Stored data entries:

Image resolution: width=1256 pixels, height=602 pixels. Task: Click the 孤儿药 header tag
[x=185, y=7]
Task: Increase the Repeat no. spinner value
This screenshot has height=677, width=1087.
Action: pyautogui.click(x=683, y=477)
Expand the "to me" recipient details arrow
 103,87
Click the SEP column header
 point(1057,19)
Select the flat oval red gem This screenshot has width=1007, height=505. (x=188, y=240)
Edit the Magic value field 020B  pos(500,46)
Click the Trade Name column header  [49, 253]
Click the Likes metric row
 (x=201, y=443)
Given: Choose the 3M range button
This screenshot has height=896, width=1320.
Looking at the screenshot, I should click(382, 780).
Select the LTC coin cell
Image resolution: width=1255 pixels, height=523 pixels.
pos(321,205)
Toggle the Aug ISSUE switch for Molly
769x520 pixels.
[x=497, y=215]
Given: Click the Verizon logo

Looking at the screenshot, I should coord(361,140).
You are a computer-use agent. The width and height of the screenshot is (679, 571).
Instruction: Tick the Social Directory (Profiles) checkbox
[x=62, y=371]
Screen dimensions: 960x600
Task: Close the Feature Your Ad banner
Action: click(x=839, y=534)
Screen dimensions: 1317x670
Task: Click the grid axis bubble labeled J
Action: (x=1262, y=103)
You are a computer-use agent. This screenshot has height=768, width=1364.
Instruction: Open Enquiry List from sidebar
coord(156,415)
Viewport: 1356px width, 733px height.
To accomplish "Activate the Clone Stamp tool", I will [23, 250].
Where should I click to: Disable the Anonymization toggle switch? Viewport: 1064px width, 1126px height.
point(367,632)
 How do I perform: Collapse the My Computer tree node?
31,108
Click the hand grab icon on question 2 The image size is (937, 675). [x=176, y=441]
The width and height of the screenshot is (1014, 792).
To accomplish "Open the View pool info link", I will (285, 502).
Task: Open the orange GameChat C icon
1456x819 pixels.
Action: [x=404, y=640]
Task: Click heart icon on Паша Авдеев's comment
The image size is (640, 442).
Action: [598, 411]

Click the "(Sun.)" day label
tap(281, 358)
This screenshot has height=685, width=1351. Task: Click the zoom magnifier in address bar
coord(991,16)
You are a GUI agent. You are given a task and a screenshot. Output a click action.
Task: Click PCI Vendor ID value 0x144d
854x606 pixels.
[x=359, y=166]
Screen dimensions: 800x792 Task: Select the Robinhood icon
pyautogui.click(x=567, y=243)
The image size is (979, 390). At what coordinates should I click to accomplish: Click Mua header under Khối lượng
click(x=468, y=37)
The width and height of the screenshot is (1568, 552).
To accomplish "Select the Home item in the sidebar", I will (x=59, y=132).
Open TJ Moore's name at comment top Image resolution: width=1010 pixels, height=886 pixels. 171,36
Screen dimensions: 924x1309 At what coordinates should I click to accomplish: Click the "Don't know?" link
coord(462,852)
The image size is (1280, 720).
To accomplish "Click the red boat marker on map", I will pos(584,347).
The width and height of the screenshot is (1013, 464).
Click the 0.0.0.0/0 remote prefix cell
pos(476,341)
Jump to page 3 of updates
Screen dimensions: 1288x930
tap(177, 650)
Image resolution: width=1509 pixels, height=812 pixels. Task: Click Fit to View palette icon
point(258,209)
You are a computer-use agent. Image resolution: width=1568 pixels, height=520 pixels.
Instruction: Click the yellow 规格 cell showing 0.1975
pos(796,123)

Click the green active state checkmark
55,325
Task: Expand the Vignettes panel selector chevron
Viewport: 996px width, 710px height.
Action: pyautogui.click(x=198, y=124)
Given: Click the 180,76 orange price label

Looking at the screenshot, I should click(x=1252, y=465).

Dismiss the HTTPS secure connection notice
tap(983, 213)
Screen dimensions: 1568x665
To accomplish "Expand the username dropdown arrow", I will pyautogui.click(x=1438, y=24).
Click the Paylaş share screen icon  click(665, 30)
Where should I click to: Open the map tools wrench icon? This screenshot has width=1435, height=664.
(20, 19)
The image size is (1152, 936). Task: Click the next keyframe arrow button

What is being asked.
From the entries above, return exactly the line containing "Viewport: 1356px width, 733px height.", the line containing "You are a GUI", and all lines between, and nothing else.

Task result.
Viewport: 1356px width, 733px height.
To accomplish "Activate the Clone Stamp tool", I will [23, 250].
Where should I click to: Disable the Anonymization toggle switch? Viewport: 1064px width, 1126px height.
point(367,632)
 How do I perform: Collapse the My Computer tree node?
31,108
Click the hand grab icon on question 2 The image size is (937, 675). [x=176, y=441]
The width and height of the screenshot is (1014, 792).
To accomplish "Open the View pool info link", I will (285, 502).
Task: Open the orange GameChat C icon
1456x819 pixels.
Action: [x=404, y=640]
Task: Click heart icon on Паша Авдеев's comment
The image size is (640, 442).
Action: [598, 411]

Click the "(Sun.)" day label
tap(281, 358)
This screenshot has height=685, width=1351. Task: Click the zoom magnifier in address bar
coord(991,16)
You are a GUI agent. You are given a task and a screenshot. Output a click action.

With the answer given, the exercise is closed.